__Material provided__

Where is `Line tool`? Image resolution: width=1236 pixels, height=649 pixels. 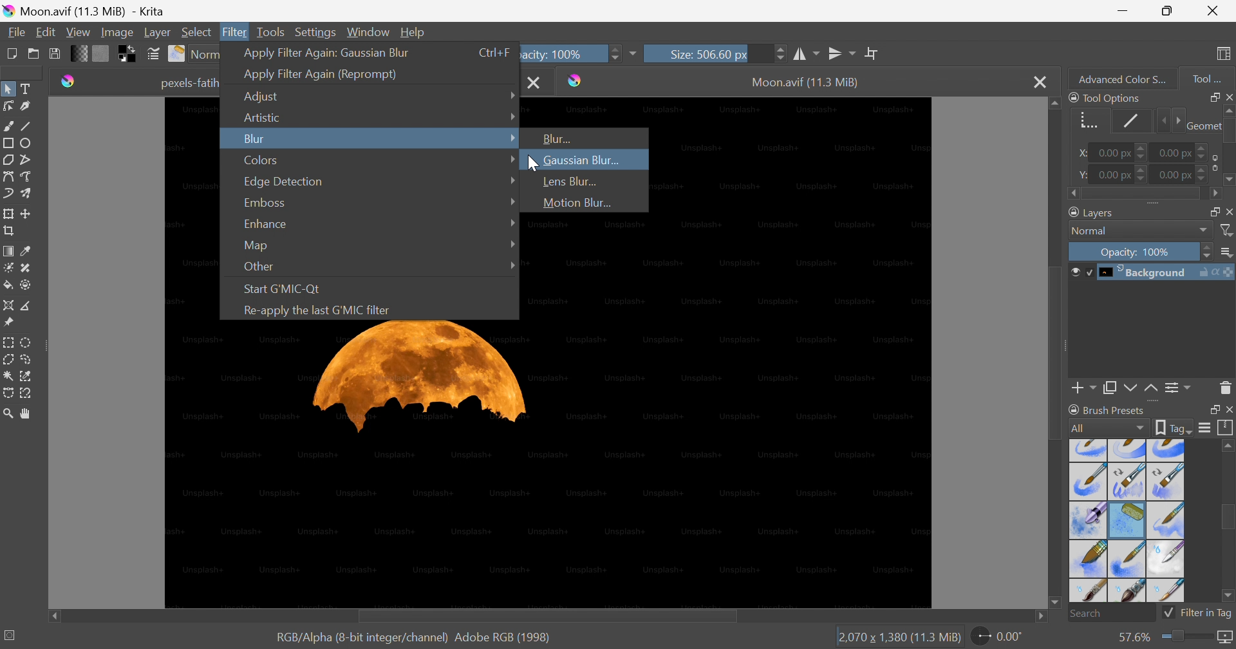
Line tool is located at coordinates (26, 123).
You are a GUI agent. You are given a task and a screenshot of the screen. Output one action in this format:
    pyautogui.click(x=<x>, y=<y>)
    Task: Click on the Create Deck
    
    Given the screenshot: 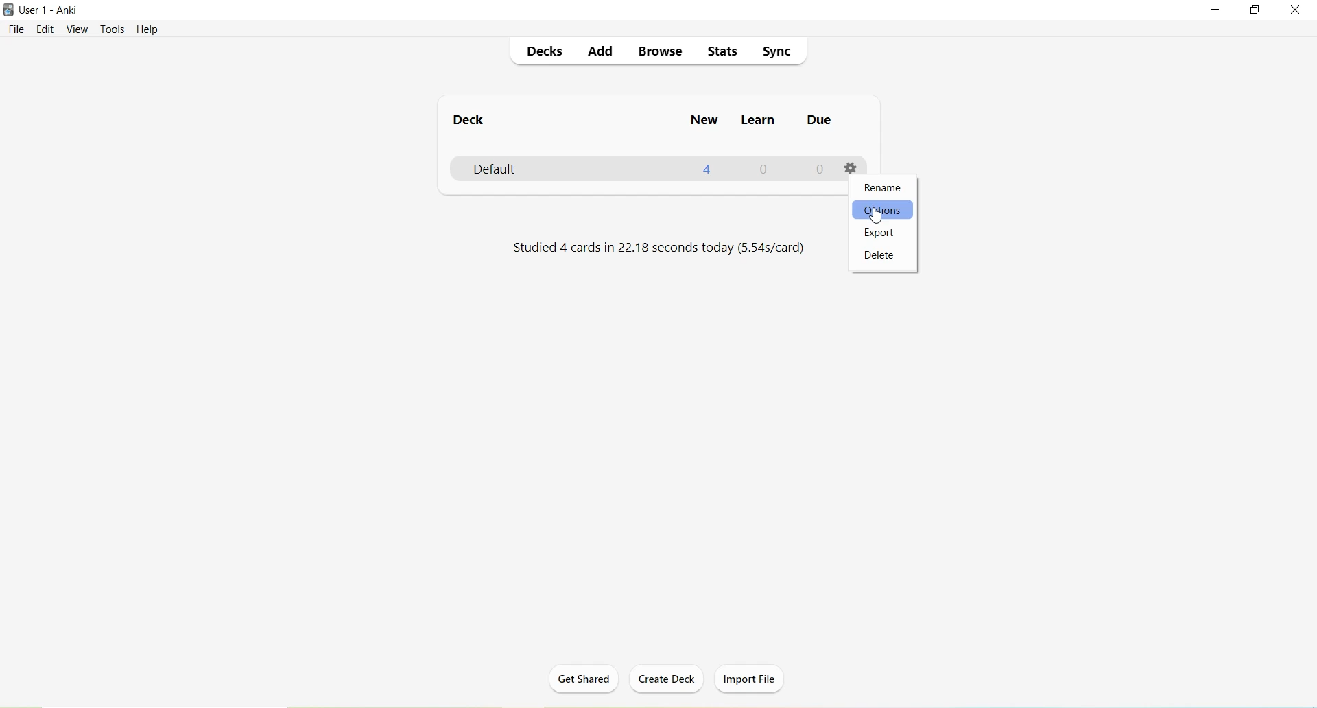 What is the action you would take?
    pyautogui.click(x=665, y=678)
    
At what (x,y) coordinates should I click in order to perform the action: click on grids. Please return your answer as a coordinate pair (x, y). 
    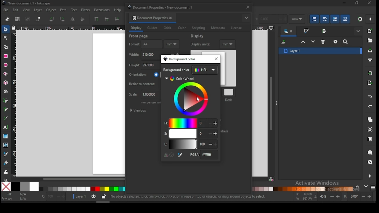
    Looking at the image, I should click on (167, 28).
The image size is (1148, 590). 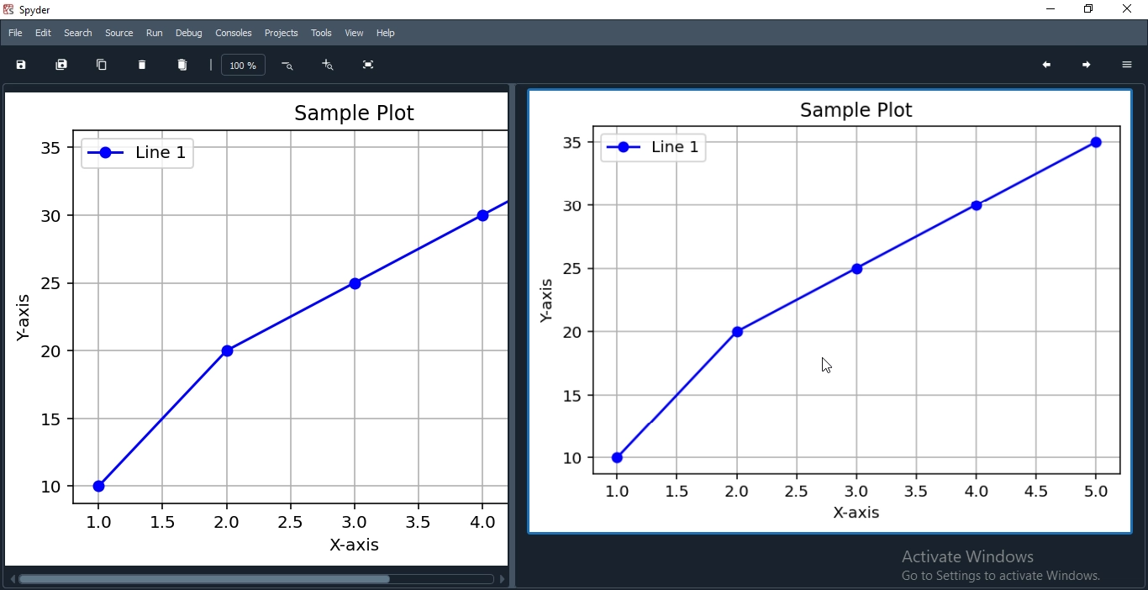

__Task to complete__
Write out the listing word for word, starting at the line that holds "At what (x,y)" and running through the end of the listing, both ends included. Leave out the pictures.

__Finished exercise__
At what (x,y) coordinates should I click in order to perform the action: click on grids. Please return your answer as a coordinate pair (x, y). 
    Looking at the image, I should click on (167, 28).
The image size is (1148, 590). 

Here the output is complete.